## [WHAT THE TASK ASKS]
Rewrite the records from the line containing "Where should I" through the end of the records, changing "green" to "red" and keeping everything else the same. Leave the pictures out of your answer.

Extracted data entries:
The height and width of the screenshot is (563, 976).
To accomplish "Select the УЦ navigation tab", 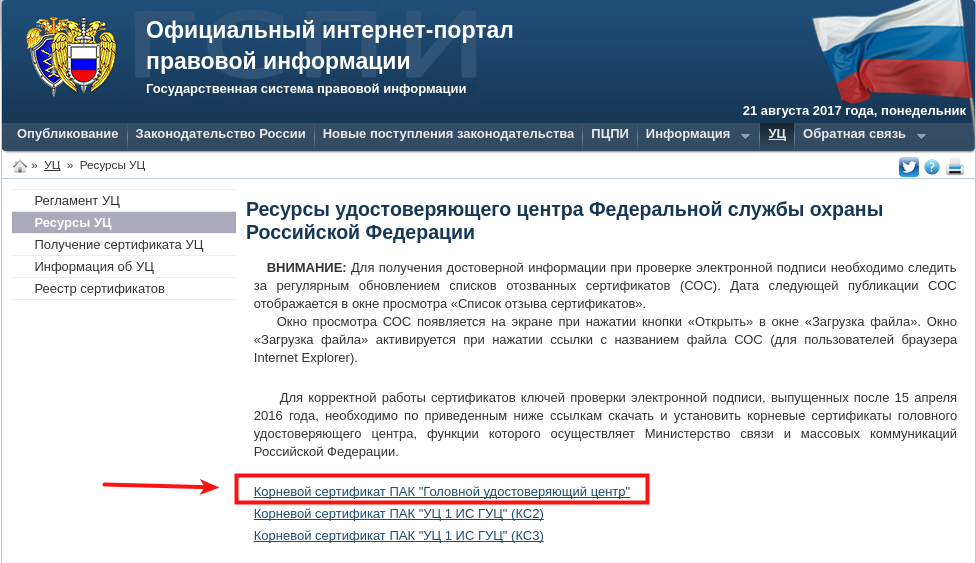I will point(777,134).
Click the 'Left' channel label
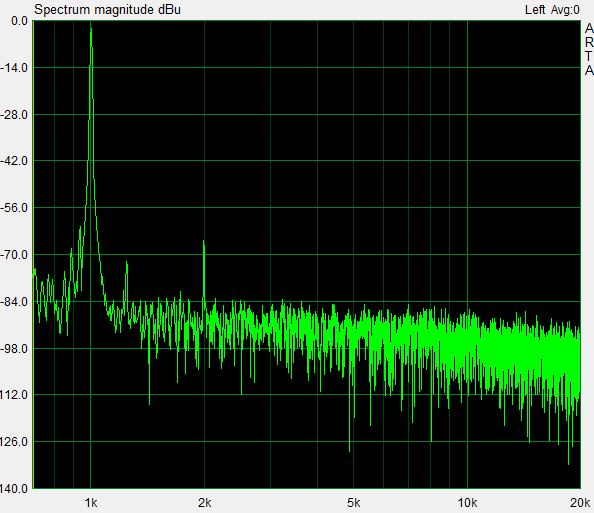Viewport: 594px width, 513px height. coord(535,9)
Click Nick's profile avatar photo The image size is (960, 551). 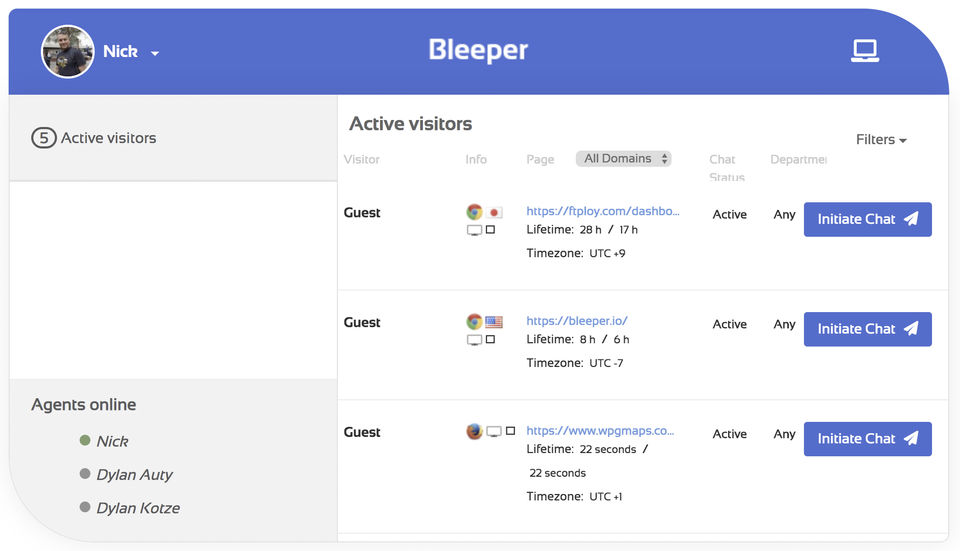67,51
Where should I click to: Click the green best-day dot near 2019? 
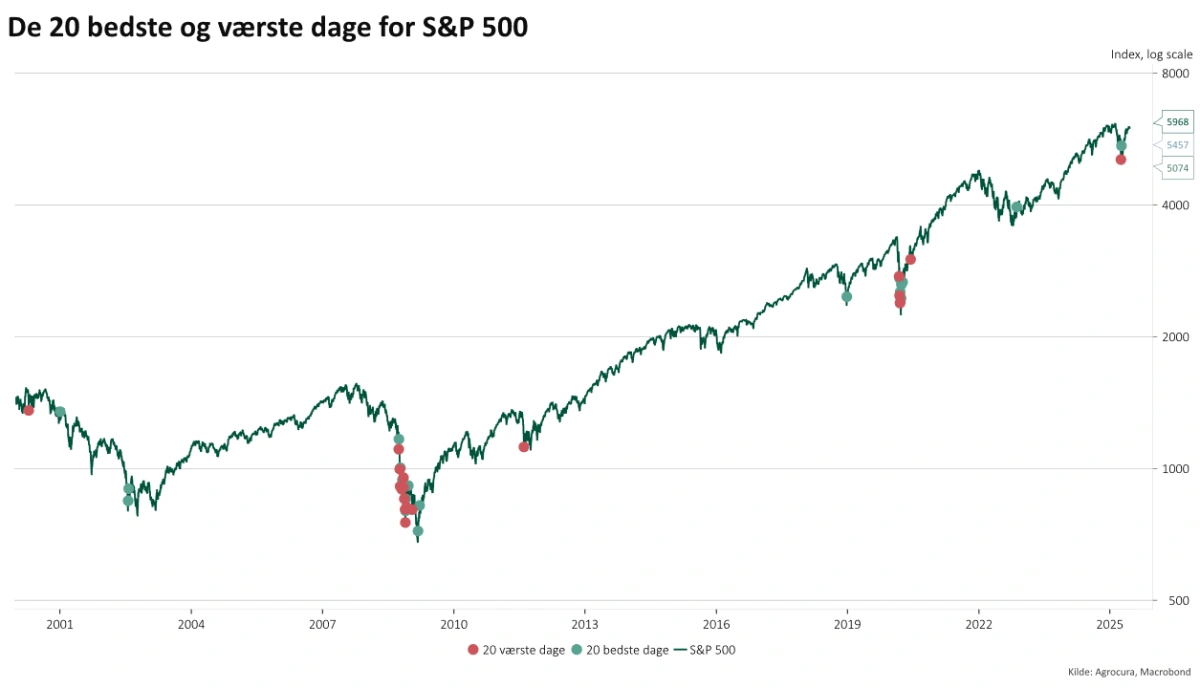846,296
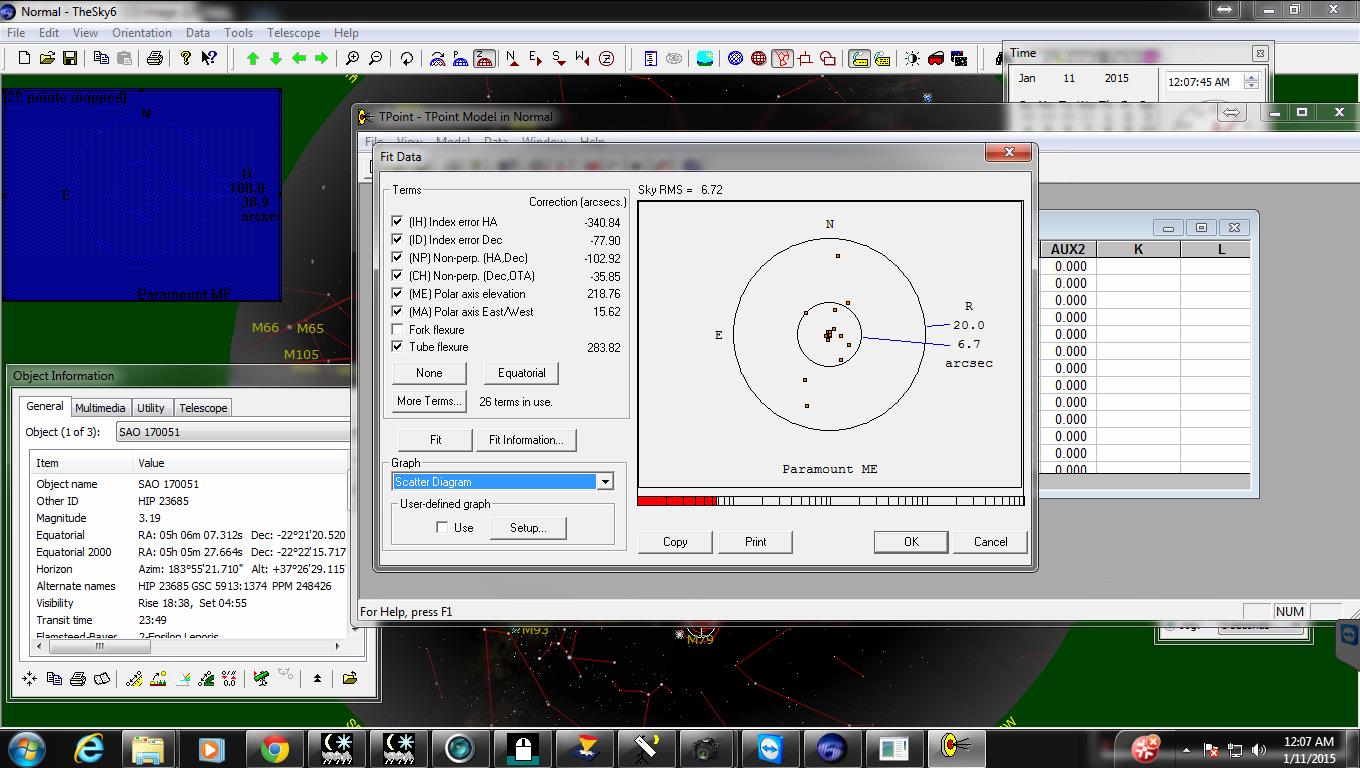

## [REPLY TO THE TASK]
Where should I click to: Click the red best-day dot near 2019? 
846,296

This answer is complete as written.